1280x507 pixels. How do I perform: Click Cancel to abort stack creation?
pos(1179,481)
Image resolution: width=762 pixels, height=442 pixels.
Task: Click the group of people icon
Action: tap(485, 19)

Exercise directions: Return all of the data above verbatim.

The completed task:
1280x507 pixels. How do I perform: Click Cancel to abort stack creation?
pos(1179,481)
Image resolution: width=762 pixels, height=442 pixels.
Task: Click the group of people icon
Action: tap(485, 19)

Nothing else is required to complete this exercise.